(Stored items)

+-------+

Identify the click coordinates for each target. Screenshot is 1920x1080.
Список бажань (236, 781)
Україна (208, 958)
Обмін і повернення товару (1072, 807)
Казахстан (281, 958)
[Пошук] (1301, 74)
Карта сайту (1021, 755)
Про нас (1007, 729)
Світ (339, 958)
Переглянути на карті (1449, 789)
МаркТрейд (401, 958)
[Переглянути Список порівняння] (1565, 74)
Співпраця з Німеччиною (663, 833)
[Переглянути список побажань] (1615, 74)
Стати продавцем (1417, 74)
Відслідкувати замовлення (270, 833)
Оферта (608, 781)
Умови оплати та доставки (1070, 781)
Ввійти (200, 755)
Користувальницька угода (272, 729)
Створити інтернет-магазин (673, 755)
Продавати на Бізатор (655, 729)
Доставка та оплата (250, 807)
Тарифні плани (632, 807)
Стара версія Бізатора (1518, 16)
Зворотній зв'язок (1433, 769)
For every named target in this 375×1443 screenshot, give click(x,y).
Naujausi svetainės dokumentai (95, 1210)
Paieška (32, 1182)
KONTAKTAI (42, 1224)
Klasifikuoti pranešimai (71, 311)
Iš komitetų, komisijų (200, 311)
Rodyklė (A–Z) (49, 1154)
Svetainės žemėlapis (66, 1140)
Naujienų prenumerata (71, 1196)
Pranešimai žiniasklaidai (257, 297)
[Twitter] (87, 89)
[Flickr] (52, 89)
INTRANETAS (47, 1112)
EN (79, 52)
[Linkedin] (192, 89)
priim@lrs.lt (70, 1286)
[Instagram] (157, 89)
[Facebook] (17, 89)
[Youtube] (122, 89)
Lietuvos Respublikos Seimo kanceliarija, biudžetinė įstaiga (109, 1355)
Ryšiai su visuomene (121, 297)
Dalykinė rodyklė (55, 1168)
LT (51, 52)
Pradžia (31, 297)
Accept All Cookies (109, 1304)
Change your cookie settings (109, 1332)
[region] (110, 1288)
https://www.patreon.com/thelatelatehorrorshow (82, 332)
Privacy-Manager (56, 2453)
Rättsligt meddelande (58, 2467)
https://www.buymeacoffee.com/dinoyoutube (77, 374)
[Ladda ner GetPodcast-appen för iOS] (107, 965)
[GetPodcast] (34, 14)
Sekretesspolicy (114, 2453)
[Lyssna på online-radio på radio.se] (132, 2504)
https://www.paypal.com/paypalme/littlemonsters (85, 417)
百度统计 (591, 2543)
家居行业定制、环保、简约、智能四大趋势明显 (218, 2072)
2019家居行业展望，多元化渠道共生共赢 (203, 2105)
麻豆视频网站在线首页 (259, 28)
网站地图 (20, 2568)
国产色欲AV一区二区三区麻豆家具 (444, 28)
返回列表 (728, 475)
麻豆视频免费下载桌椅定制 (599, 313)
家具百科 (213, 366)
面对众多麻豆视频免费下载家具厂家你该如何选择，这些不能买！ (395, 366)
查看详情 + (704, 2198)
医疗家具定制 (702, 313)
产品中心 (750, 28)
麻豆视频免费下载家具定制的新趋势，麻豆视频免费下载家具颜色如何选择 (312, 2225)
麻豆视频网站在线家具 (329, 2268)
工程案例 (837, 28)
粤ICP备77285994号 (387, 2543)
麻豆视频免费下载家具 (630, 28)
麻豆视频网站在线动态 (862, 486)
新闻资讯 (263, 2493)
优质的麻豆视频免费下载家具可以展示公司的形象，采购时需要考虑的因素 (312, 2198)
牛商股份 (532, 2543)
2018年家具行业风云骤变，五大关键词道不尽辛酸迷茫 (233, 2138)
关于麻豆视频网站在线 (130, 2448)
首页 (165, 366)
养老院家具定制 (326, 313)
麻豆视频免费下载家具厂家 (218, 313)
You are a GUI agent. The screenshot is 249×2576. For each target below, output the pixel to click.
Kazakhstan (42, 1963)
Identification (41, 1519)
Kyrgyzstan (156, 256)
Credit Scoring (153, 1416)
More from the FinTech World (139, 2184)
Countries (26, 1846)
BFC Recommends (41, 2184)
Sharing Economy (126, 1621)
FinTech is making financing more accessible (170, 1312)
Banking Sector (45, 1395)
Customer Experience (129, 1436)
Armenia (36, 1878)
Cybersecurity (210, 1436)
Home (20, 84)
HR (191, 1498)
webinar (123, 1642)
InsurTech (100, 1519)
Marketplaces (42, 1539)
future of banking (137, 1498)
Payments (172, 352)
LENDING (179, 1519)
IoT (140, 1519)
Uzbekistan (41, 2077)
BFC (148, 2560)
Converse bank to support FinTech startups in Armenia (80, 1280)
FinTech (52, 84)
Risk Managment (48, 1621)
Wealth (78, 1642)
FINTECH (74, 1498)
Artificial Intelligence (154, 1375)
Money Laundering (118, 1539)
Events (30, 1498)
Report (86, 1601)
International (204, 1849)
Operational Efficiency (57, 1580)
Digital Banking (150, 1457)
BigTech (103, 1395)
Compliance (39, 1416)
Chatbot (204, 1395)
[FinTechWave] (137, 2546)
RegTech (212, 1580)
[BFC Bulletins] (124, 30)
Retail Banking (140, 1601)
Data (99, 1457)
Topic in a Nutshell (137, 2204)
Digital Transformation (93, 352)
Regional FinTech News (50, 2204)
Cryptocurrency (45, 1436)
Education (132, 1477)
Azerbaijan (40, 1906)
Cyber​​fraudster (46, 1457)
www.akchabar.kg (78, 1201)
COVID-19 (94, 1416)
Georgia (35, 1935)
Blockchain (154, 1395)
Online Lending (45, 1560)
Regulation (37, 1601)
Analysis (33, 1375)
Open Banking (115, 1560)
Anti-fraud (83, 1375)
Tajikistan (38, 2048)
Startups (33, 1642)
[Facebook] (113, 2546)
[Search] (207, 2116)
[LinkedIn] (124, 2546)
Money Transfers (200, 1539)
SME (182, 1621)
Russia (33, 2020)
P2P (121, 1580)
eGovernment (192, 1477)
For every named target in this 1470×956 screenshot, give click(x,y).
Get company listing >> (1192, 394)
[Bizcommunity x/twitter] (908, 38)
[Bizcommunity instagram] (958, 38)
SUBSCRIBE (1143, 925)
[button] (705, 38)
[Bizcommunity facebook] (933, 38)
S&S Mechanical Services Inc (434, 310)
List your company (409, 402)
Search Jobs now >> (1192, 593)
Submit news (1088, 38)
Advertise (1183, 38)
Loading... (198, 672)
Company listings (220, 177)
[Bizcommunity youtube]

+-------+

What is expected — Word for word, restate the lines of the data above that fall between the line holding "[LinkedIn] (124, 2546)" and the line holding "Submit news (1088, 38)", inclusive, and no other lines.

Final answer —
[LinkedIn] (124, 2546)
Money Transfers (200, 1539)
SME (182, 1621)
Russia (33, 2020)
P2P (121, 1580)
eGovernment (192, 1477)
For every named target in this 1470×956 screenshot, give click(x,y).
Get company listing >> (1192, 394)
[Bizcommunity x/twitter] (908, 38)
[Bizcommunity instagram] (958, 38)
SUBSCRIBE (1143, 925)
[button] (705, 38)
[Bizcommunity facebook] (933, 38)
S&S Mechanical Services Inc (434, 310)
List your company (409, 402)
Search Jobs now >> (1192, 593)
Submit news (1088, 38)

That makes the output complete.